What you have to do: Turn the listing below into a Markdown table with the columns "Row" and "Line", giving each line its own numbered row and leaving out blank lines.
** START Records for the exercise **
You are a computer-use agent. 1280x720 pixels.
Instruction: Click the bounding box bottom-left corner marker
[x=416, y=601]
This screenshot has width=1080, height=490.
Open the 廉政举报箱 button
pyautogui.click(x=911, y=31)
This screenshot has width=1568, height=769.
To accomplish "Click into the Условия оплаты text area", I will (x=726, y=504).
** END Records for the exercise **
Output for this task:
| Row | Line |
|---|---|
| 1 | You are a computer-use agent. 1280x720 pixels. |
| 2 | Instruction: Click the bounding box bottom-left corner marker |
| 3 | [x=416, y=601] |
| 4 | This screenshot has width=1080, height=490. |
| 5 | Open the 廉政举报箱 button |
| 6 | pyautogui.click(x=911, y=31) |
| 7 | This screenshot has width=1568, height=769. |
| 8 | To accomplish "Click into the Условия оплаты text area", I will (x=726, y=504). |